Pipe Layer Training and Education Program Information
People who enjoy working with machinery and function well within a clearly defined work routine might be good candidates to become pipe layers. Although most pipe layers learn their skills on the job, a limited number of apprenticeship programs are available through local unions and non-union contractor organizations. Admission to these programs is highly competitive.
Pipe Layer Apprenticeship
A pipe layer apprenticeship program features a mix of on-site training and classroom instruction. In the classroom, students examine safety and building regulations. They also learn to read blueprints and put concepts from physics and chemistry into practical application. At job sites, students learn to properly use hand tools, identify grades of pipe, shore up trenches and install pipes and valves. An apprenticeship typically can be completed in 3-5 years.

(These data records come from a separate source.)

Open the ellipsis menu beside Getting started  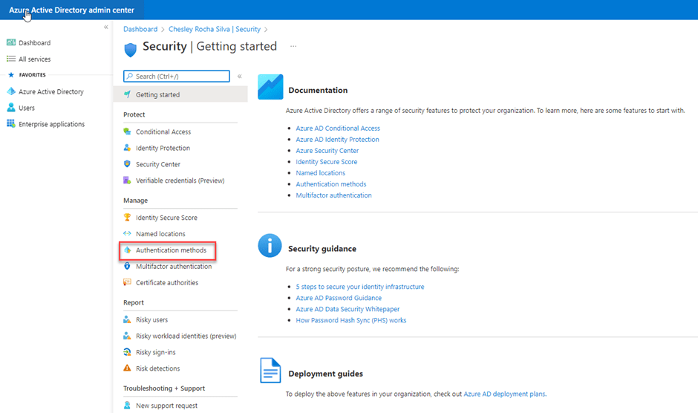pos(293,46)
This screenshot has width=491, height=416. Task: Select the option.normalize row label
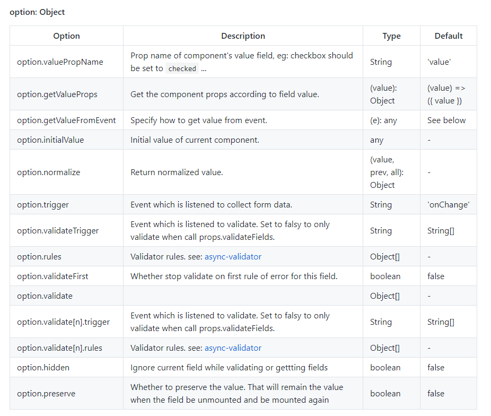50,172
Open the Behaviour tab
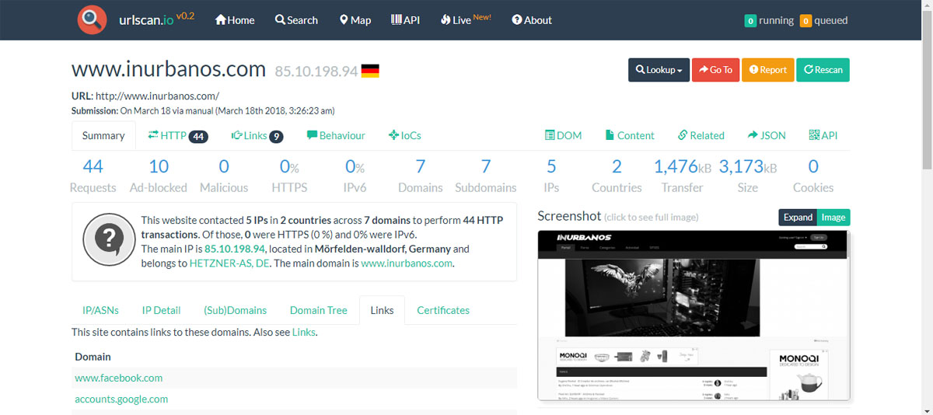 [336, 135]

Aspiring pipe layers need to have a high school diploma or GED, and high school coursework in mathematics and drafting is considered helpful. Some apprenticeship programs may require a year of experience in construction or public works.

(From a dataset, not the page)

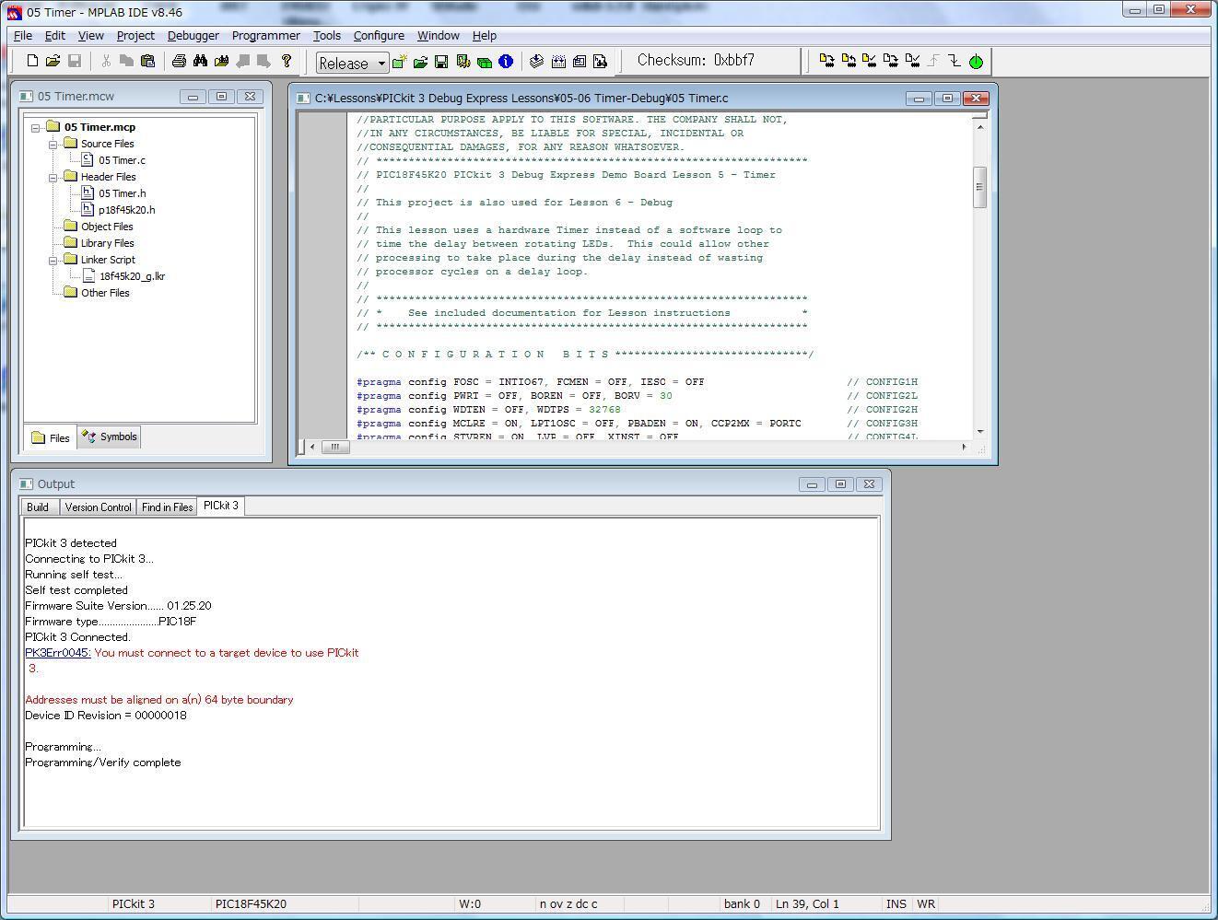Run a blank check on the device
This screenshot has width=1218, height=920.
pos(912,60)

Coursework requirements vary by program, but usually include at least 144 hours of classroom time per year. Possible topics covered in the classroom portion of an apprenticeship program include:
- Water distribution systems
- Wastewater collection
- Materials estimations
- Blueprint reading
- Plumbing codes
Employment Outlook and Salary Info
Completing an apprenticeship program qualifies graduates to work as journeyperson pipe layers. Plumbing companies, municipal water departments, utility companies and pipeline companies are possible employers.
The U.S. Bureau of Labor Statistics (BLS) projected a 45% increase in the employment of pipe layers from 2010-2020 (www.bls.gov). This growth is expected to be driven by the continued increase of the construction industry overall. According to the BLS, the median annual salary of pipe layers was $36,180 in May 2012.
Certification and Licensing
Some states or municipalities require pipe layers, usually those who lay gas lines or work for public utilities, to obtain a license or certification. Government certification and licensing requirements vary, but generally include completion of an approved apprenticeship program and experience in the field. Some municipalities also require proof of employment.